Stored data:
= Beginning of Section =

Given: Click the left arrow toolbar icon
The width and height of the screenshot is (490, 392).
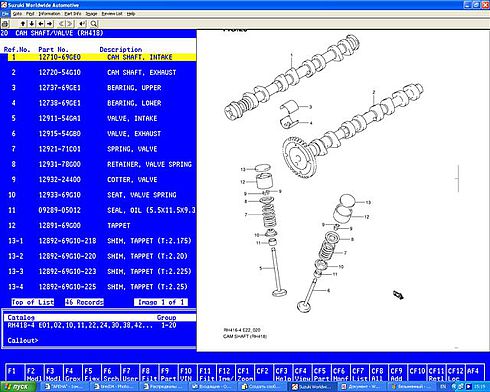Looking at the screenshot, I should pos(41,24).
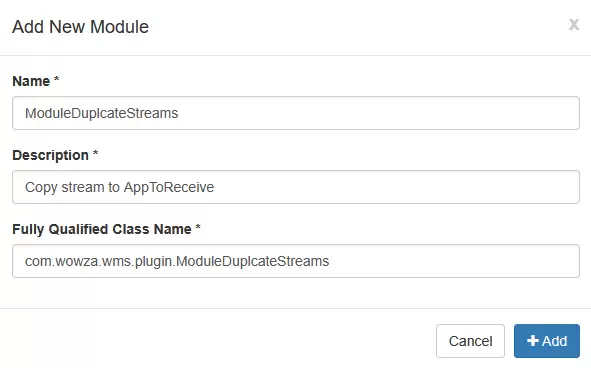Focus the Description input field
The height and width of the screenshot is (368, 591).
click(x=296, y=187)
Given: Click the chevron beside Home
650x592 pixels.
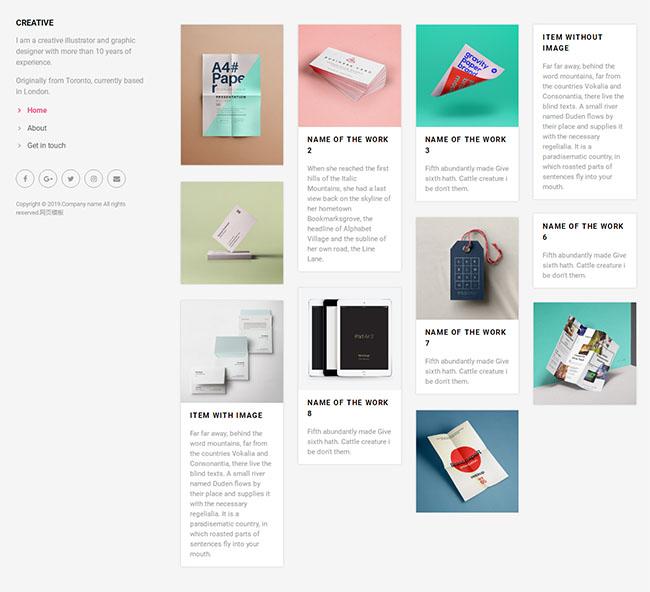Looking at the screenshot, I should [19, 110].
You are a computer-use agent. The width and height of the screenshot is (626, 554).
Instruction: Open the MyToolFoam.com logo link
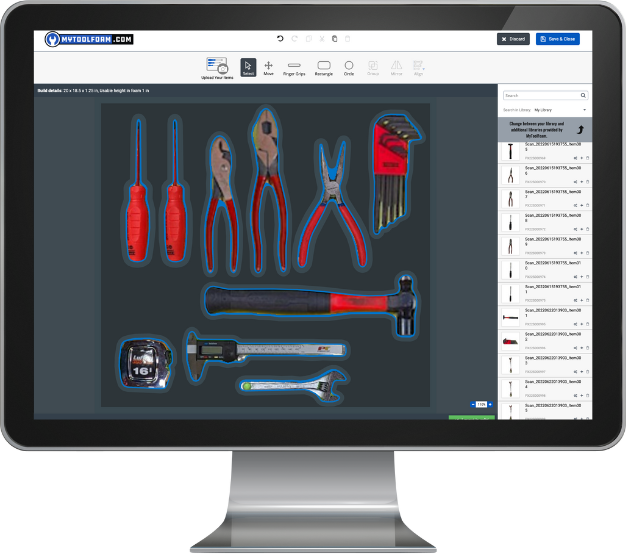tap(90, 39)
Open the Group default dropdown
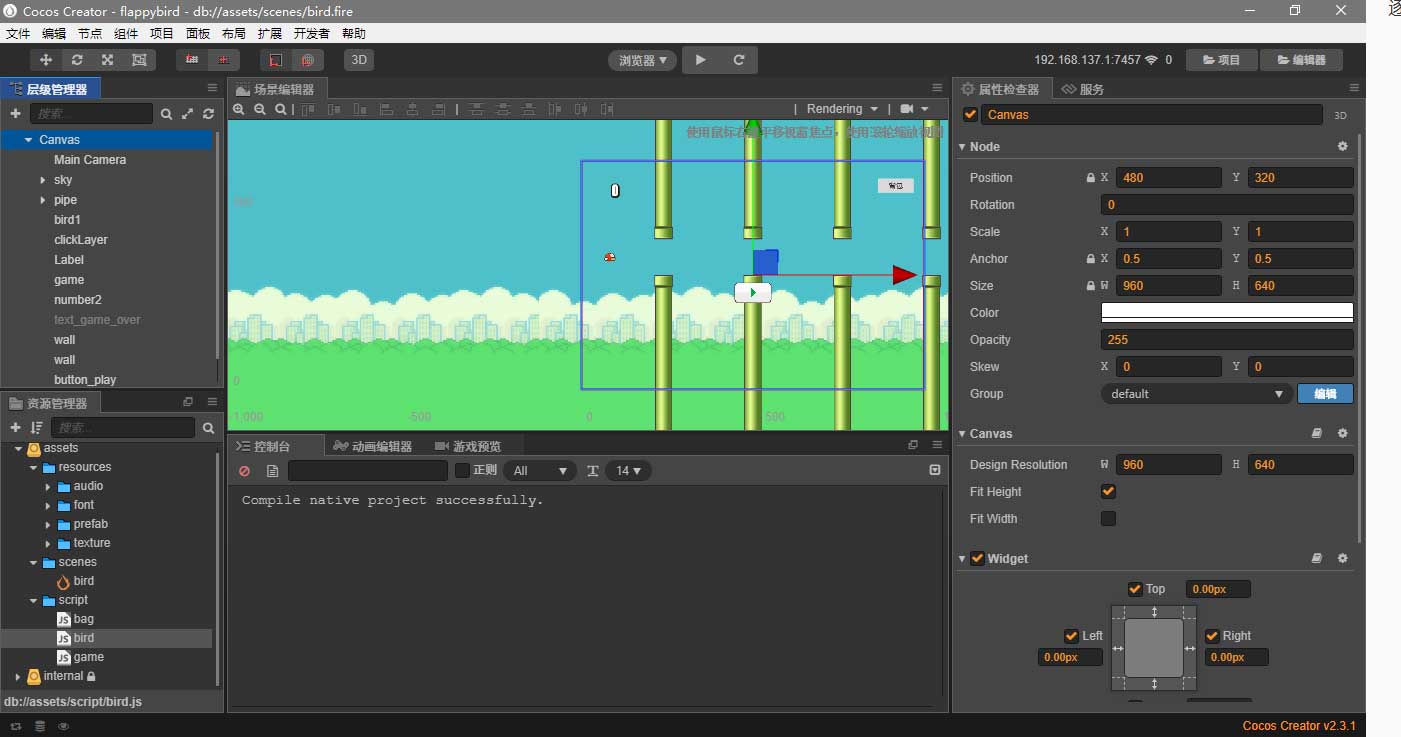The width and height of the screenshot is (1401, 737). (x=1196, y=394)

= End of Section =

Requirement> Output the lines above verbatim, images excluded.

Output of the task>
Given: Click the left arrow toolbar icon
The width and height of the screenshot is (490, 392).
Looking at the screenshot, I should pos(41,24).
Focus the Description input field
The height and width of the screenshot is (368, 591).
click(x=296, y=187)
Given: Click the chevron beside Home
650x592 pixels.
Looking at the screenshot, I should [19, 110].
You are a computer-use agent. The width and height of the screenshot is (626, 554).
Instruction: Open the MyToolFoam.com logo link
tap(90, 39)
Open the Group default dropdown
The width and height of the screenshot is (1401, 737). (x=1196, y=394)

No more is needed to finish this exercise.